Santomensanto

ENSAIO de André Sodré, Pré-Selecionado

Este ensaio pretende colaborar com a discussão semiótica sobre a frágil relação entre a coisa “real” e a imagem fotográfica que o representa, além de dar margem a uma reflexão sobre o poder do mito e sua construção imagística.

Os santos e seus martírios, suas funções sociais na comunidade enquanto seres humanos comuns são transportados para os dias atuais, levando em consideração os símbolos e suas representações no imaginário da fé. Uma leitura critica da santidade, elevando o ser humano a um altar sagrado. O fato das imagens serem extremamente manipuladas recria uma mitologia própria, adaptada a era da informatização, ao mesmo tempo em que aproxima o homem daqueles que os cultua como santidade há séculos.

O ensaio apresenta dez retratos de homens e mulheres levando como titulo o nome adotado por um santo, além de uma representação do Gênese. Sebastião, o soldado traidor. Damião e Cosme, os enfermeiros. Francisco, o andante. Miguel, o jagunço de Deus. Pedro, o porteiro do céu. Jorge, o matador de dragões. Conceição, a concepção. Benedito, o padeiro e Cristovão, o transportador. Formam as imagens deste ensaio.

Este projeto levanta ainda a discussão sobre a natureza da representação fotográfica que ocupa os textos de um grande número de teóricos, inspirando teorias estruturalistas e semióticas. Problemática esta que se torna ainda mais contundente quando passamos a analisar o fato de a fotografia sempre trazer consigo o seu referente, aquilo que ela representa. Não podendo ser separada deste sem destruir sua qualidade representacional como afirma Roland Barthes. A ontologia modernista sustenta que a natureza particular da fotografia consiste em sua relação indicial ou iconográfica à realidade.

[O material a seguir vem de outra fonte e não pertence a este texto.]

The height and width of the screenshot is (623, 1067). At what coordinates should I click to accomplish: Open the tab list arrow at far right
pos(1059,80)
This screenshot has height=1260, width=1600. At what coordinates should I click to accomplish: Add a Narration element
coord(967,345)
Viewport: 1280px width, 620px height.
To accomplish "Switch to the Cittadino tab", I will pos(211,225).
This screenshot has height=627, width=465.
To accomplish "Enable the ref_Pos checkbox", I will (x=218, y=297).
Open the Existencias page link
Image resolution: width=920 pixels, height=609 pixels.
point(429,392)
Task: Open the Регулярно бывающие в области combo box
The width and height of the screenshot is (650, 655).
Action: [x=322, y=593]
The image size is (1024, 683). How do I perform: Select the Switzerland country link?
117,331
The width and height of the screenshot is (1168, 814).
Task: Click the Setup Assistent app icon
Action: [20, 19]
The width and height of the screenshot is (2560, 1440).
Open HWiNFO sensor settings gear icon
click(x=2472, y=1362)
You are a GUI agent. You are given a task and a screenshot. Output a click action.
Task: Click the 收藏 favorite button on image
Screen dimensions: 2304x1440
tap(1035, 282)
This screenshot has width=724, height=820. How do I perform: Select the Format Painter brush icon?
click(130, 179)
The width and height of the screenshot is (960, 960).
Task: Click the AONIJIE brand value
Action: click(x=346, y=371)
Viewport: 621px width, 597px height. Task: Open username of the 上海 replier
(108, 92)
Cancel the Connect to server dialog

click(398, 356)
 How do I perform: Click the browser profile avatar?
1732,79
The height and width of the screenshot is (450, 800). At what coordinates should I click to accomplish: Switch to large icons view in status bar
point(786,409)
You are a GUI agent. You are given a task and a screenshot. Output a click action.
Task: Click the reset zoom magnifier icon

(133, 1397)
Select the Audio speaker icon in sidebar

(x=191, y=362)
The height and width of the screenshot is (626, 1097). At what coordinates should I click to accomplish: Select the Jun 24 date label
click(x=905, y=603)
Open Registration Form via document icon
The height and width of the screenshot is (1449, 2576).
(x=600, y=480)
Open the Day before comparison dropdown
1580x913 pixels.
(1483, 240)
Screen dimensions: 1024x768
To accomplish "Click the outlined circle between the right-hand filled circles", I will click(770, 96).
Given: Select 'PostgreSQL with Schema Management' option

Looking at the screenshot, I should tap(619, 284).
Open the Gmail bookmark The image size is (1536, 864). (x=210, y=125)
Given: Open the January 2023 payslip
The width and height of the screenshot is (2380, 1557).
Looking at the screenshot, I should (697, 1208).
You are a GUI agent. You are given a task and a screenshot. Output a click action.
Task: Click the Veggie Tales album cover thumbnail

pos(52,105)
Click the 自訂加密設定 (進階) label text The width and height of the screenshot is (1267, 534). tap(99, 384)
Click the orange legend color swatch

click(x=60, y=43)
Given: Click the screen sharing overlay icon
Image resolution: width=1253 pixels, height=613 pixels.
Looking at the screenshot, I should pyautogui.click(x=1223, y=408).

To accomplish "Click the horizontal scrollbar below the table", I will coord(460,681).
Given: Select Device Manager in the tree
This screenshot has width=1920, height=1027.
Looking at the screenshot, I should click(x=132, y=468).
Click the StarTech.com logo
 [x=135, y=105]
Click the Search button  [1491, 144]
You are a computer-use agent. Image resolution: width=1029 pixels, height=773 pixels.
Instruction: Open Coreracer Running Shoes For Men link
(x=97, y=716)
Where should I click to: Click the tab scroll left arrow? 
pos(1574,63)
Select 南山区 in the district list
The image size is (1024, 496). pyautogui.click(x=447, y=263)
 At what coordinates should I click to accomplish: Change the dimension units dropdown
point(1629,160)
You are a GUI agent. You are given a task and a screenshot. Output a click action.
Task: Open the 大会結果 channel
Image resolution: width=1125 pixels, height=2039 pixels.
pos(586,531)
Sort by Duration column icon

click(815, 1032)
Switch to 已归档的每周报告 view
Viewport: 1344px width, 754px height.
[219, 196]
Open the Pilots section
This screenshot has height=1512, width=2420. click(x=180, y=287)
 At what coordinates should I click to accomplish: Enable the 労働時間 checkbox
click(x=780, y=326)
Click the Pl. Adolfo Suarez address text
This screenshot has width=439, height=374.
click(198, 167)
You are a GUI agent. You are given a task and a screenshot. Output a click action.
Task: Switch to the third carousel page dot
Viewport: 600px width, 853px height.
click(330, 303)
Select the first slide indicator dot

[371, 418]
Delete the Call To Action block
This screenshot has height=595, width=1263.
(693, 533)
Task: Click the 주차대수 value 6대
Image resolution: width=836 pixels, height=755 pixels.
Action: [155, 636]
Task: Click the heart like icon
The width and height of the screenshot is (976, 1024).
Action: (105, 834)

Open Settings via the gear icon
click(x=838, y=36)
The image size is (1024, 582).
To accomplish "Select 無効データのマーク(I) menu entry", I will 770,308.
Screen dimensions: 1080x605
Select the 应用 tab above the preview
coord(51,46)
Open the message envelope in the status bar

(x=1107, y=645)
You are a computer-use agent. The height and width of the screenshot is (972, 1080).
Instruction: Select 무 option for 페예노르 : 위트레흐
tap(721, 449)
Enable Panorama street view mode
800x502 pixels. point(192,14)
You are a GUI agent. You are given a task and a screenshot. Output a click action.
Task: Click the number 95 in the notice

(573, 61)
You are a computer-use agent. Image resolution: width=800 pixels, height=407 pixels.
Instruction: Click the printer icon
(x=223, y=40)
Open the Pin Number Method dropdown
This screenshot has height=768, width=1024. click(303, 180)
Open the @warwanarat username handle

As relações sociais passaram a ser mediadas pela imagem e a fotografia colaborou de forma primordial na criação do olhar moderno e consequentemente na formação psicológica da sociedade, em especial das comunidades urbanas. Quando “a mais fiel analogia da realidade” não cumpre este papel e passa a transformar a realidade habitual, cria-se uma frustração da expectativa de vermos, como um espelho, a nossa realidade ontológica e como consequência passa-se a negar este tipo de imagem.

Este ensaio pretende fomentar esta discussão, pois as imagens digitais, constituídas por uma trama de pixels, já não mantém uma relação física ou causal com a realidade. Mesmo com a popularização da imagem digital e a utilização que as mídias fazem dela, continuamos confiar nas informações que elas nos proporcionam. A aceitação da fotografia digital tem demonstrado que a verdade da imagem não está relacionada à sua ontogênese.

Estas imagens com complexas produções, manipuladas e recriadas a partir de cenas e objetos reais, infringindo a visão fotográfica habitual, criam um mundo novo a meio caminho entre a ficção e a realidade para além do quadro representativo da fotografia e do mito representado pelo conteúdo que exibem.